Now let $\lambda$ vary smoothly from $0$ to $4$. The arc length also varies smoothly, from $1$ to some value greater than $2$; so for some value of $\lambda$, the arc length must be $2$, which is a rational number.
A: An example of a curve with rational arc lengths between at least some pairs of rational points is a cardioid.
Down to scaling and rotation, a cardioid may be rendered in polar coordinates by the equation
$$r=1-\cos\theta$$
with arc length differential
$$ds=\left(\sqrt{r^2+(dr/d\theta)^2}\right)d\theta=\sqrt{2-2\cos\theta}~d\theta=2\sin(\theta/2)d\theta$$
Integrating this from $\theta=0$ to an arbitrary value of $\theta$ gives the arc length function
$$s=4(1-\cos(\theta/2))$$
Thus the arc length from the origin to $(-2,0)$ ($\theta=\pi$) is $4$.  Moreover, suppose we select $\theta=2\cos^{-1}(a/c)$ where $a^2+b^2=c^2$ is a Pythagorean triple.  Then we have
$$\cos\theta=2(a^2/c^2)-1$$
$$\sin\theta=2(b/c)(a/c)=2ab/c^2$$
Clearly giving rational values for the Cartesian coordinates $x=(1-\cos\theta)\cos\theta$ and $y=(1-\cos\theta)\sin\theta$.  The arc length from the origin is then the rational quantity
$$s=4(1-\cos(\theta/2))=4(1-a/c)$$
A: 
So, my question is that do all curved path have irrational lengths?

Of course not. A circle with radius $\frac{1}{2\pi}$ is a curved path and has length $1$ which is a rational number. If you put the center of the circle to $(-\frac1{2\pi}, 0)$, then $(0,0)$, a "rational" point, is on the circle, and the circle can be seen as a path from $(0,0)$ to $(0,0)$.
A: Consider the two points $(-\frac12,0)$ and $(\frac12,0)$.  For any real value of $y_0$, we can draw a circular arc between these two points which is centered at $(0,y_0)$ and which lies entirely in the upper half-plane.  As $y \to - \infty$, the length of this arc approaches 1 (since the arc approaches a straight line);  as $y \to +\infty$, the arc length approaches $\infty$.  Since the arc length varies continuously with $y_0$, it must be the case that the arc length can be any real number greater than 1, including all rational lengths greater than 1.

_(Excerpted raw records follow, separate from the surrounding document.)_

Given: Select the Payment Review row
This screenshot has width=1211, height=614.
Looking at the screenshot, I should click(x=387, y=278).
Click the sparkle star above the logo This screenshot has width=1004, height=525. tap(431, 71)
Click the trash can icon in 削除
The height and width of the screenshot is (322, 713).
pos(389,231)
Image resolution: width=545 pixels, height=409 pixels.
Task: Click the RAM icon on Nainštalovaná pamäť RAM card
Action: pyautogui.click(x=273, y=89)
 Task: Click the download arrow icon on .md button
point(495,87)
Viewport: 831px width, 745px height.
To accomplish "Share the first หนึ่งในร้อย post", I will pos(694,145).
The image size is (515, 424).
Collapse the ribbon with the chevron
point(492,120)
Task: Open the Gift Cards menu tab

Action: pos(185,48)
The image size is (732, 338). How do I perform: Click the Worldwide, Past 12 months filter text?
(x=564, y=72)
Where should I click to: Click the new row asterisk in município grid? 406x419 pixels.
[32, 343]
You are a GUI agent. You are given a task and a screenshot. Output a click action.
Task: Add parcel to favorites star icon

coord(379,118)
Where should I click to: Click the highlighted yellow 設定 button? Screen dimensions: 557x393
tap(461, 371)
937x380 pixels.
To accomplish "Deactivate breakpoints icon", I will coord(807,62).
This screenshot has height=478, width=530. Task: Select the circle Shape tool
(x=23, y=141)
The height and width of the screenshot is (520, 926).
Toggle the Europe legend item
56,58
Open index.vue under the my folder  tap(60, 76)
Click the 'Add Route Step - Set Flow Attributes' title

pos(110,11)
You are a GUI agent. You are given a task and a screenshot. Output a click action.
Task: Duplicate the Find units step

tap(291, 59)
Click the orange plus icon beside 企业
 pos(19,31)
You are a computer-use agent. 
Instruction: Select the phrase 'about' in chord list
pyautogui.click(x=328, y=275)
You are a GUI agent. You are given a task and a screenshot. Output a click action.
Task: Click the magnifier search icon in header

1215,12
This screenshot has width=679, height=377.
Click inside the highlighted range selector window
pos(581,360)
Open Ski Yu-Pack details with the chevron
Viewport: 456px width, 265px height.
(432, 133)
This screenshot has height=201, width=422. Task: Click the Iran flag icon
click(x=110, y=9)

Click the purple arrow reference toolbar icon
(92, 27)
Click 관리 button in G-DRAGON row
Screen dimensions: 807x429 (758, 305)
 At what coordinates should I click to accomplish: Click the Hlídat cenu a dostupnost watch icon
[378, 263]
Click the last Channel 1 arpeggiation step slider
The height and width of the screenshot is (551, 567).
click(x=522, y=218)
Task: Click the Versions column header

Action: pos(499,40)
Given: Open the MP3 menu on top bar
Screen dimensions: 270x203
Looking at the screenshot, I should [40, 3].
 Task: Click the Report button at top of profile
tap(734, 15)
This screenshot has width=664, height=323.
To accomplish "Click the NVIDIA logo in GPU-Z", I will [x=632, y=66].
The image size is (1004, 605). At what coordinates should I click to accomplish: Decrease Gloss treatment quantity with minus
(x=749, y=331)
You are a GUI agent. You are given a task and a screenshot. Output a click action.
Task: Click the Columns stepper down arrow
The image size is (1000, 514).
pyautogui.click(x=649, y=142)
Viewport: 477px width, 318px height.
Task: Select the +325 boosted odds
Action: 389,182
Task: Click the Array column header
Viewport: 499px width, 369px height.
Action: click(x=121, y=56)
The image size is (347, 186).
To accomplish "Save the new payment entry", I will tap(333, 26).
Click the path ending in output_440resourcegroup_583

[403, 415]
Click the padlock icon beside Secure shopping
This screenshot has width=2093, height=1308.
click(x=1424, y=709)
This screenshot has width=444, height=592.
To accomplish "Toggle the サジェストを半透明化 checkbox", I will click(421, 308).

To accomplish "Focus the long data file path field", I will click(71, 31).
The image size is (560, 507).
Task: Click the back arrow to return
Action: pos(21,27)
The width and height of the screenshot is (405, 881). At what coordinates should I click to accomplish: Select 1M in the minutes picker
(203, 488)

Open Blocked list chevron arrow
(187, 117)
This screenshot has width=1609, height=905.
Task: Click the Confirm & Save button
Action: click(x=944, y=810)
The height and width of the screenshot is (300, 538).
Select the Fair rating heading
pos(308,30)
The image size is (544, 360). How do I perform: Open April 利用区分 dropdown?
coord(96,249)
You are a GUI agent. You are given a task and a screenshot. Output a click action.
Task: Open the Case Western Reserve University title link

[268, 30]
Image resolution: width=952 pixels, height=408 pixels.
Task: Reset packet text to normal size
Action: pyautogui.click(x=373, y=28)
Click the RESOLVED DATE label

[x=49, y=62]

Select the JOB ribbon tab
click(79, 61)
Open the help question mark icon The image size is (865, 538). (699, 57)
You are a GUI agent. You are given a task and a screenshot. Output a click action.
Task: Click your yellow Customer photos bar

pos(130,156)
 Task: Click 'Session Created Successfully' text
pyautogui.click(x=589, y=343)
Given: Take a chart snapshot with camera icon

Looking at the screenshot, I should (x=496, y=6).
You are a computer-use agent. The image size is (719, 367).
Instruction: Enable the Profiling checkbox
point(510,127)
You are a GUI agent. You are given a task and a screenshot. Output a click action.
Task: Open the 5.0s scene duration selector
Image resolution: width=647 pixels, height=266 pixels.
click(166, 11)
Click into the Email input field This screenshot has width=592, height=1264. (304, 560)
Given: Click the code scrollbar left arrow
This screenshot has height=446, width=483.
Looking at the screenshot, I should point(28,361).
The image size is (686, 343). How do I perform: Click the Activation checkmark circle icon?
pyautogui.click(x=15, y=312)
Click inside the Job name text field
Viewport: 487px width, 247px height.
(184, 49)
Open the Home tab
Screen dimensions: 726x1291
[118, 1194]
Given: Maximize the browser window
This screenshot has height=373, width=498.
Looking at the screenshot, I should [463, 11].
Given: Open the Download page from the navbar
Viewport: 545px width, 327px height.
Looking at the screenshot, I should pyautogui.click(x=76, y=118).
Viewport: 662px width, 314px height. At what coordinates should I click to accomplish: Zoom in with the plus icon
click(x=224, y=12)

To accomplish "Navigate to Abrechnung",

A: Contributing another simple counterexample, let $f(x)=-\cos x$ with $x\in[0,\pi]$. Then, the length of $f$ between $A(0,-1)$ and $B(\pi,1)$ is given by:
$$\ell(f)=\int_0^\pi|f'(t)|dt=\int_0^\pi\sin tdt=[-\cos t]_0^\pi=2.$$
Note, also, that the ratio between the curve and the "diameter" of it, $AB$ is:
$$\frac{\ell(f)}{(AB)}=\frac{2}{\sqrt{\pi^2+2}},$$
which is, again, irrational.